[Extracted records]
=======

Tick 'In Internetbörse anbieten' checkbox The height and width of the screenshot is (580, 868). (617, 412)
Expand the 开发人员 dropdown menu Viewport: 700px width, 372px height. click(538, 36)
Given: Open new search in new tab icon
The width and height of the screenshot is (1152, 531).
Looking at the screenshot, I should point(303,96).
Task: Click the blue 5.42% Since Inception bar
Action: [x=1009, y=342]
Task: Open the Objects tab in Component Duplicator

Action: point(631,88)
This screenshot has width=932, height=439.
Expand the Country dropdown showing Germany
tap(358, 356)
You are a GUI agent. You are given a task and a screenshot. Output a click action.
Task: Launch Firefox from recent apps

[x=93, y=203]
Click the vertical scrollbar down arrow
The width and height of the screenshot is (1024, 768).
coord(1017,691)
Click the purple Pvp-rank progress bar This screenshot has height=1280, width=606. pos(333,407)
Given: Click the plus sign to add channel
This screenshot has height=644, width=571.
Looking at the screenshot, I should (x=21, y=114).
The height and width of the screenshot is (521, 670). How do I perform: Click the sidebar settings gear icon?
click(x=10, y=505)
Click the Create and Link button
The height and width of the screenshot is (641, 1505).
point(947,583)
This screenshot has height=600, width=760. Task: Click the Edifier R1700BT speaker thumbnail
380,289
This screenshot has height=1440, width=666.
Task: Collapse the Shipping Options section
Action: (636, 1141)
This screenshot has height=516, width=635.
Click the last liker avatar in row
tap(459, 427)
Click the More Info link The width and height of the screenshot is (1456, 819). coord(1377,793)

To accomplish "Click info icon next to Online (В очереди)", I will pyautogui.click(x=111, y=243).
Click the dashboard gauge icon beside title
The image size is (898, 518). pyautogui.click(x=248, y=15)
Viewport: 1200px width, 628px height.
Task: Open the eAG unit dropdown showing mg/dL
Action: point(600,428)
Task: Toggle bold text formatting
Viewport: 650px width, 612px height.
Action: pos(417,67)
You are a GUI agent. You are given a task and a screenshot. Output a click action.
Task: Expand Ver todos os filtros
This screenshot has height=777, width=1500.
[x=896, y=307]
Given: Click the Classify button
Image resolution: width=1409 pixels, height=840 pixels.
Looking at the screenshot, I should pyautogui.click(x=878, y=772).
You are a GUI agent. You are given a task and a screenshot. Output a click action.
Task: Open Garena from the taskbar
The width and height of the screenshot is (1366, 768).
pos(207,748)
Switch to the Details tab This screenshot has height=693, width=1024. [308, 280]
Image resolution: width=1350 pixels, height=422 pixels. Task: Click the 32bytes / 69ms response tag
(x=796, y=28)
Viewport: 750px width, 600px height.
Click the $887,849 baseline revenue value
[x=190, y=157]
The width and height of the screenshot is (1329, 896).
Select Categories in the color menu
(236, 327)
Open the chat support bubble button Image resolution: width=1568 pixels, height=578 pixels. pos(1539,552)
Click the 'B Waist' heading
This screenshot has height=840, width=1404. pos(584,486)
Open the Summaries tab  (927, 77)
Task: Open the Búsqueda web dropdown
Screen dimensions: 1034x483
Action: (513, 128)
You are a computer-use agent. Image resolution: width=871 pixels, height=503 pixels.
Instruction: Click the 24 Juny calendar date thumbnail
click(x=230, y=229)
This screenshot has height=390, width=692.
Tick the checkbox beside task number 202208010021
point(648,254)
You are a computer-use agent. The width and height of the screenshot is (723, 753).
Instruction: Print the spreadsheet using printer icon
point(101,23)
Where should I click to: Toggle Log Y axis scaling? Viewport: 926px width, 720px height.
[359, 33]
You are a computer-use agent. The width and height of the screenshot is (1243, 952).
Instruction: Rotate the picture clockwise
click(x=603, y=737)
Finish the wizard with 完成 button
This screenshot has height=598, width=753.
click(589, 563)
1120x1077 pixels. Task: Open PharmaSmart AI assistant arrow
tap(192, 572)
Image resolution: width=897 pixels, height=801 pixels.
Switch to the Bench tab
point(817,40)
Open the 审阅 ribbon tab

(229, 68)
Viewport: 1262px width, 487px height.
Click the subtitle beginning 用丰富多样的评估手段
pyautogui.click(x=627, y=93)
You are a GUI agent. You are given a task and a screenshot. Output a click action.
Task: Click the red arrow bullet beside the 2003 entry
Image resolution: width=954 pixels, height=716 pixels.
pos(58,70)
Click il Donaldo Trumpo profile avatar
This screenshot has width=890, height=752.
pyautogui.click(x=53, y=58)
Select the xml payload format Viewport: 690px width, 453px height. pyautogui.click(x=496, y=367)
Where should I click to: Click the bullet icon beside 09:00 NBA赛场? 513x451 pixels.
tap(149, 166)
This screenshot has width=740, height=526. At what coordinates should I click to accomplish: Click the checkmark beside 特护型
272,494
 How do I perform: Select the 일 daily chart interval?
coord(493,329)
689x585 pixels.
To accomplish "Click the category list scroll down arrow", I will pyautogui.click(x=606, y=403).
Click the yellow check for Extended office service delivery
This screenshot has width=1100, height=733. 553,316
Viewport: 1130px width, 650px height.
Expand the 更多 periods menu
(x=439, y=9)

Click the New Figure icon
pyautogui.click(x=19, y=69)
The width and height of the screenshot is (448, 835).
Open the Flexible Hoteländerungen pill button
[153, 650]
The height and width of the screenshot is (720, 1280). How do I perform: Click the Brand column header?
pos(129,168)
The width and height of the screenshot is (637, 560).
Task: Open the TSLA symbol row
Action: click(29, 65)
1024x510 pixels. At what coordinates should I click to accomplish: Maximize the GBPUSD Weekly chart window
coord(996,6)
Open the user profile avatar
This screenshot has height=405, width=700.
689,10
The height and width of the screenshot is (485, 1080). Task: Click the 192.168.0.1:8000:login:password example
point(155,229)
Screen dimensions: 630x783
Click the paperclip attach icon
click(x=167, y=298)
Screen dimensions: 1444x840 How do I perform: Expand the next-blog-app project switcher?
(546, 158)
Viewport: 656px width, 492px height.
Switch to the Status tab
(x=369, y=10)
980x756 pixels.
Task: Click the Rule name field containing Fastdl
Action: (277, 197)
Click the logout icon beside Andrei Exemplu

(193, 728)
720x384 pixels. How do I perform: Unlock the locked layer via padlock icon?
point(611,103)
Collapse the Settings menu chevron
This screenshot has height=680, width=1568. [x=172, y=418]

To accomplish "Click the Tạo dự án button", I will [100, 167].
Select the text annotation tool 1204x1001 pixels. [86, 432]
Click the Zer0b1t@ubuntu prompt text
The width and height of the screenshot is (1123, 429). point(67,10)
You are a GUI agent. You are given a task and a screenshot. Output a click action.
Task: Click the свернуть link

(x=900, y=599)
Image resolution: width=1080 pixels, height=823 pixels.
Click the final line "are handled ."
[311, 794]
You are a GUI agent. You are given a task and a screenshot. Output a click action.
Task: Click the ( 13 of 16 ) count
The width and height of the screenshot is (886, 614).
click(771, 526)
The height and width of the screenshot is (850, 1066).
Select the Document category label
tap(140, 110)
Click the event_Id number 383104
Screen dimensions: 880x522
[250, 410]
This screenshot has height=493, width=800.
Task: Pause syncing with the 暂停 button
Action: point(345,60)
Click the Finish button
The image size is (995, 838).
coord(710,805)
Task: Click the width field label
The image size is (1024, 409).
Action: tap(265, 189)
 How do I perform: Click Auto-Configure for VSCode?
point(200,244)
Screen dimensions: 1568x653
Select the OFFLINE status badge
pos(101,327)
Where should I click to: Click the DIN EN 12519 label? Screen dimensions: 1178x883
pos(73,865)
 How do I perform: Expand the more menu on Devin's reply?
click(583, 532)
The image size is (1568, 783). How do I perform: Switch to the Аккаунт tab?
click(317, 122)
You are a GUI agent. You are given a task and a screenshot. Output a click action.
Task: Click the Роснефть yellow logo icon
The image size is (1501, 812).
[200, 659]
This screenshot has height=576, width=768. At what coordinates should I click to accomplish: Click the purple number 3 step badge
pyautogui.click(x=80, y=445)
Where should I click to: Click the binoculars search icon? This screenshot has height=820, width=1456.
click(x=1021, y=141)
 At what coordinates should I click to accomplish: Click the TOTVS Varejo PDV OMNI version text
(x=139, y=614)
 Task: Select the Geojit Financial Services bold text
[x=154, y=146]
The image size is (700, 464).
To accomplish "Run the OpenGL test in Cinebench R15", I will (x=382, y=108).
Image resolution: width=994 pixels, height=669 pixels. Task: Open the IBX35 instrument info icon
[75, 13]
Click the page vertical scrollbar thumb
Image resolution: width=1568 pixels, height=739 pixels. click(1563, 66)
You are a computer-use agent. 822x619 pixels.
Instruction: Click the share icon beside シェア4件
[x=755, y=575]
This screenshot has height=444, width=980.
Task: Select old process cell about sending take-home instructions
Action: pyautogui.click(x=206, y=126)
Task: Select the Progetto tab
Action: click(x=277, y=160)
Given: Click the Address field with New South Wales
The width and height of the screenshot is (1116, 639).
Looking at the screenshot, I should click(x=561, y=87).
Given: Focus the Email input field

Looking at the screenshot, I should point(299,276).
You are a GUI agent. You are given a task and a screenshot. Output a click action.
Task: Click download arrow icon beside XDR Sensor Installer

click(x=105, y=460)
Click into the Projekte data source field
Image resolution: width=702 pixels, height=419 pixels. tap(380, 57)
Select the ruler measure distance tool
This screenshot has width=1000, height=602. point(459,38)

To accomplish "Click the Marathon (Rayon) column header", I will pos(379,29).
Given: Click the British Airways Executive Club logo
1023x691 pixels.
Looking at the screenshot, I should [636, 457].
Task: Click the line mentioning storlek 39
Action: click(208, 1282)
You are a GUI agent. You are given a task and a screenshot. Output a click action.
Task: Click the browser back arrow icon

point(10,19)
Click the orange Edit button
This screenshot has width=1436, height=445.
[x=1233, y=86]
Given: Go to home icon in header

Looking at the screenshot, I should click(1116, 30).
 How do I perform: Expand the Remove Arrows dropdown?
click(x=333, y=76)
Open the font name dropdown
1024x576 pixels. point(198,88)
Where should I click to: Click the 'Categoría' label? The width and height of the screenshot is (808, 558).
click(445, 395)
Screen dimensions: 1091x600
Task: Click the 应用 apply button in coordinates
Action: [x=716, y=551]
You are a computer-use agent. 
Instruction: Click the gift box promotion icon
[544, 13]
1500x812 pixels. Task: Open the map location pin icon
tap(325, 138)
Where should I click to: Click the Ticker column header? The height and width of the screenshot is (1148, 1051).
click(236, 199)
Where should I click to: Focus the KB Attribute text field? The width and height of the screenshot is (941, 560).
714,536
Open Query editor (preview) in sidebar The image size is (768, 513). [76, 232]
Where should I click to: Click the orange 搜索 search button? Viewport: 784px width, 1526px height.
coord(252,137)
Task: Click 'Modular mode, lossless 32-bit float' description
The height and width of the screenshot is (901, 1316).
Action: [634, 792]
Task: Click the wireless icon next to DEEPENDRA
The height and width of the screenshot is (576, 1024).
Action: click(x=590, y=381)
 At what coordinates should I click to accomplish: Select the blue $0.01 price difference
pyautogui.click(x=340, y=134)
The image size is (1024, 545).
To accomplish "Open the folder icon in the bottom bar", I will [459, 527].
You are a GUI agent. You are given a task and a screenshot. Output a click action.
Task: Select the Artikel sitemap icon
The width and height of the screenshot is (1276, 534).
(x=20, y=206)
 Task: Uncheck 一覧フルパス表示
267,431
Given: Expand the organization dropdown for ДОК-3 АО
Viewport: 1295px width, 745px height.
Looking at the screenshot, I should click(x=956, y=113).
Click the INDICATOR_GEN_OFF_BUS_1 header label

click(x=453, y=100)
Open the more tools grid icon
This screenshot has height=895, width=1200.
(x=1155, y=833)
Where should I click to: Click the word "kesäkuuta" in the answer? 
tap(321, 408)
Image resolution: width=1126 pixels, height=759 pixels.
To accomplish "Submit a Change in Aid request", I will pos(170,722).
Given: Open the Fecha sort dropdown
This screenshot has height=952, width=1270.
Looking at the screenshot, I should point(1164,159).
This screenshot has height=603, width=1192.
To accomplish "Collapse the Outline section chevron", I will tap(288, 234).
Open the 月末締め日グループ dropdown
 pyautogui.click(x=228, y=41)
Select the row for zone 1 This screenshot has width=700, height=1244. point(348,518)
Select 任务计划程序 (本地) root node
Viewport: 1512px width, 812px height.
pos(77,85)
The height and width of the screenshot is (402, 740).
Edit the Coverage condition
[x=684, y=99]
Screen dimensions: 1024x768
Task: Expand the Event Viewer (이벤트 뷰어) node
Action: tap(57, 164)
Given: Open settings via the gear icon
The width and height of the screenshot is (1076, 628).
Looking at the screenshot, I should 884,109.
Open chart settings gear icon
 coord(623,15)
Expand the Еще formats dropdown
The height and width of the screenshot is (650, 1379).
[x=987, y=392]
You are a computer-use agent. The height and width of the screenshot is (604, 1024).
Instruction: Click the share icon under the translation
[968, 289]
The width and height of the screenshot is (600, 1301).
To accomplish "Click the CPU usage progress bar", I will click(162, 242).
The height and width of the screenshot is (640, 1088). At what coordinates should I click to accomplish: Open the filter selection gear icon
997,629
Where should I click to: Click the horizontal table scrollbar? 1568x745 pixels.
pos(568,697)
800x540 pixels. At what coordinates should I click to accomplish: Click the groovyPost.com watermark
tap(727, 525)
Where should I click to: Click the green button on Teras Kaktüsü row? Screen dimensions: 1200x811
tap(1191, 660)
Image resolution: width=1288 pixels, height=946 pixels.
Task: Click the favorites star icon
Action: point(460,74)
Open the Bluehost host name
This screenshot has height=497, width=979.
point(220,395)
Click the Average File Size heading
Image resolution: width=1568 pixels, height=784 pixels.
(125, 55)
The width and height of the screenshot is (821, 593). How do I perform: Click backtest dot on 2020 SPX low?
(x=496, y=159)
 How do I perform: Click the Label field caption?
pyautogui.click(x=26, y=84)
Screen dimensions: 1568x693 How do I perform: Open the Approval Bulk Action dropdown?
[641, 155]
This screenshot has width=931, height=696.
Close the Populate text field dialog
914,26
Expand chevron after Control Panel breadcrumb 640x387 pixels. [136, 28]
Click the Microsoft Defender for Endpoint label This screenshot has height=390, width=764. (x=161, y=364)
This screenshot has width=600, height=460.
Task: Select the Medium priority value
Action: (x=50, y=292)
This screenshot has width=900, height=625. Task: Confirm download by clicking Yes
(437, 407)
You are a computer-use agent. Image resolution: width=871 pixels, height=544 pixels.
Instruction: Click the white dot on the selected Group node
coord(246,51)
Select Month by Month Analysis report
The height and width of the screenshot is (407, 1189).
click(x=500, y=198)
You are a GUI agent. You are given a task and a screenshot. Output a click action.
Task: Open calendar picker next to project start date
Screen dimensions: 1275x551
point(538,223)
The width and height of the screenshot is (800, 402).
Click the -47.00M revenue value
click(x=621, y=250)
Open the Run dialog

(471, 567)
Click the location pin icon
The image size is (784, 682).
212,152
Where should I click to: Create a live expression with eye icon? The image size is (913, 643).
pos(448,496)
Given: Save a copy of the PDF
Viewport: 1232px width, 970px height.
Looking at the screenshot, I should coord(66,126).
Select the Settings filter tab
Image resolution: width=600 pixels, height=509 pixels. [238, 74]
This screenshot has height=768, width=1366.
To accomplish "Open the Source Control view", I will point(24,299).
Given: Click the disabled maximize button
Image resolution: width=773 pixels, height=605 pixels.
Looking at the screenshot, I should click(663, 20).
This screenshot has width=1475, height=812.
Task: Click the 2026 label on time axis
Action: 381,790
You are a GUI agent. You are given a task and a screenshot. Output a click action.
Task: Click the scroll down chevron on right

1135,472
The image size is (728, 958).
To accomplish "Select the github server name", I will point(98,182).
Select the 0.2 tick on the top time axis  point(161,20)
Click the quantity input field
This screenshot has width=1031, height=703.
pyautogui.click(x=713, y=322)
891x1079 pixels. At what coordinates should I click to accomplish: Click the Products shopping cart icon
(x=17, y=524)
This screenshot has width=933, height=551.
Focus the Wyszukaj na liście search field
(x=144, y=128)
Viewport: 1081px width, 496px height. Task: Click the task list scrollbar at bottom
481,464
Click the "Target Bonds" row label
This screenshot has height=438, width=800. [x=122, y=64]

=======

• [Work instruction] The lines to show are those in the data above that include "Finish".

• [Expected output]
Finish the wizard with 完成 button
Click the Finish button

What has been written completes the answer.